In the most recent issue of the Army War College’s quarterly journal “Parameters,” Defense Secretary Robert Gates wrote an article (pdf) titled “Reflections on Leadership,” in which he examines the “three principles of war for a democracy” espoused by General Fox Conner — “a tutor and mentor to both” General Dwight D. Eisenhower and General George Marshall.
Gates applied one of Conner’s principles — “never fight unless you have to” — to the current situation with Iran:
Conner’s axiom — never fight unless you have to — looms over policy discussions today regarding rogue nations like Iran that support terrorism; that is a destabilizing force throughout the Middle East and Southwest Asia and, in my judgment, is hell-bent on acquiring nuclear weapons. Another war in the Middle East is the last thing we need. In fact, I believe it would be disastrous on a number of levels.

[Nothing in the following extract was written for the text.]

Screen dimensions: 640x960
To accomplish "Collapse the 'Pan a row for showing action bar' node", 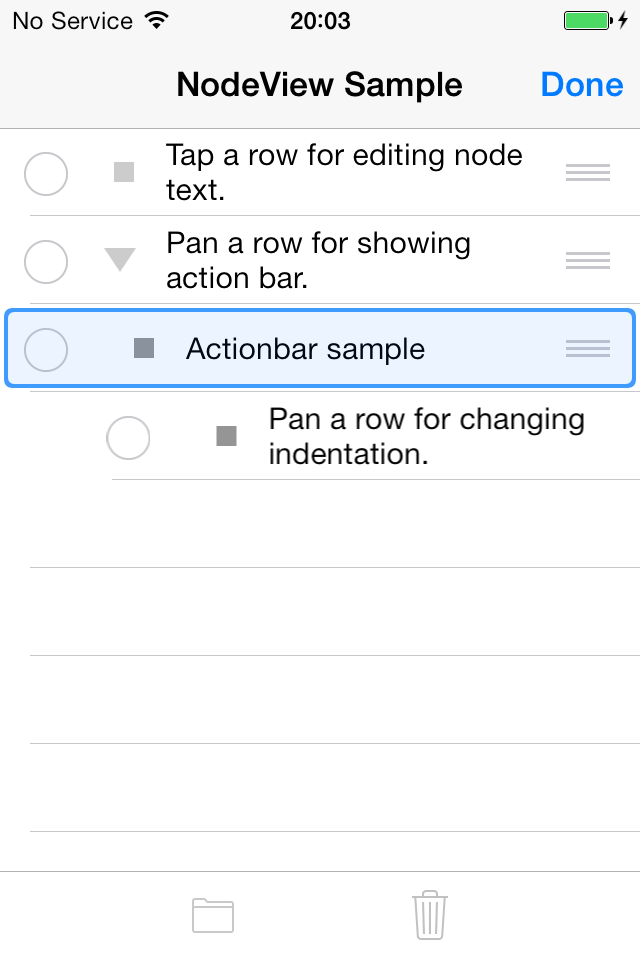I will (x=120, y=259).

Gates added that “the military option must be kept on the table” but his overall assessment echoes a recent statement by Joint Chiefs of Staff chairman Admiral Michael Mullen. Last week on Fox News Sunday, Mullen said “I’m fighting two wars, and I don’t need a third one” in Iran. Watch it:
However, the right’s neoconservative hawks see the Iranian threat differently. Surge architect Fred Kagan said recently that “there’s nothing we can do short of an attack to force Iran to give up its nuclear program.” Ultra-conservative evangelical Pat Robertson wants an attack before November. John Bolton wanted bombs flying over Iran yesterday and Vice President Dick Cheney is reportedly on board.
But while Sen. John McCain is busy assessing the “nature of the threat” from Iran, President Bush recently authorized direct high level talks with the Iranians regarding their nuclear program — an indication he may be backing away from his “appeasement” rhetoric and siding with Gates and Mullen.